La primera escena ocurre en la difusa zona fronteriza entre México y Estados Unidos: los muertos que han podido identificarse son hondureños, salvadoreños, guatemaltecos y mexicanos. La segunda, en la zona fronteriza entre España y Marruecos, junto al enclave de Melilla, y los muertos son en su mayoría de Sudán del Sur.

En uno y otro lugar, somos cómplices de los asesinos.

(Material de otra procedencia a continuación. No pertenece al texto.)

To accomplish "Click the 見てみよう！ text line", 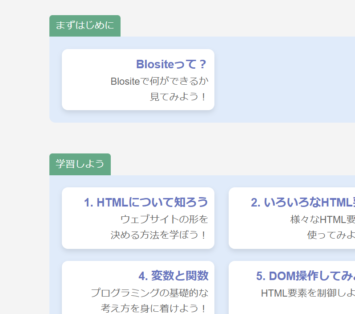I will click(178, 96).
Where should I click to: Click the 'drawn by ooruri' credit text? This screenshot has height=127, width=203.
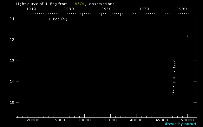(180, 124)
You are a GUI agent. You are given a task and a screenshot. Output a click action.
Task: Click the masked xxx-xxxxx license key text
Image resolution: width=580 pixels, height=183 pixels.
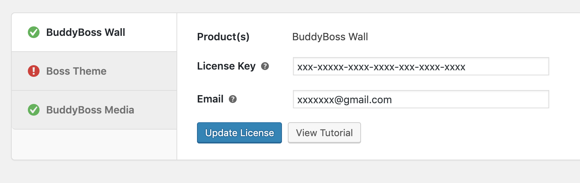[x=381, y=67]
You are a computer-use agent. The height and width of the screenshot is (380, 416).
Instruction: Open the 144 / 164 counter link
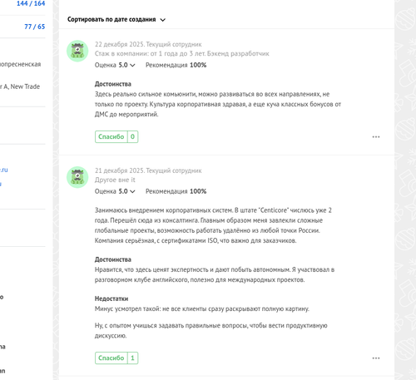click(x=31, y=3)
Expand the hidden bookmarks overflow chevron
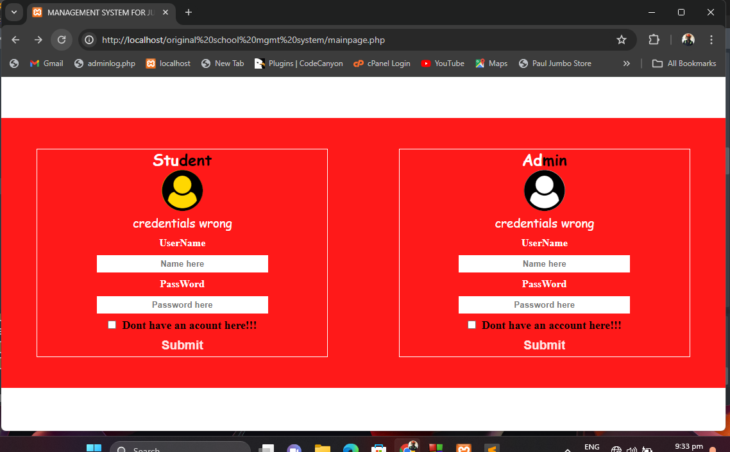This screenshot has width=730, height=452. point(627,63)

Muy rápido, los gobiernos -con los rostros forzadamente compungidos de sus responsables- les echan la culpa a las redes de tráfico de migrantes, esa nueva especialidad del crimen organizado, a fin de eximirse de cualquier culpa. Luego musitan las mismas frases entrecortadas de siempre, aquí y allá, las mismas excusas, los mismos pretextos. El doble horror durará si acaso unos días en las noticias: luego, para bien de todos, quedará sepultado por otros horrores equivalentes.

Este es el mundo que hemos construido y, peor aún, el que defendemos con denuedo: un planeta habitado por la misma especie -Homo sapiens sapiens- que insiste, desde hace milenios, en demostrar que no todos sus miembros son iguales. Que unos valen más que otros solo por haber tenido la suerte de nacer en el lugar correcto. Todos somos responsables de este sistema que nos divide en naciones y traza fronteras sanguinarias para separar a quienes deben vivir de quienes deben perecer; a quienes han de tener una buena vida y quienes han de contentarse con su miseria.

Somos criaturas despiadadas que nos hemos creído que el mundo debe ser así: una proliferación de vallas, alambradas, muros, garitas, patrullas, policías y ejércitos dedicados a detener a cualquier costo -a cualquier costo- a quienes solo anhelan, con humana insensatez, un futuro mejor.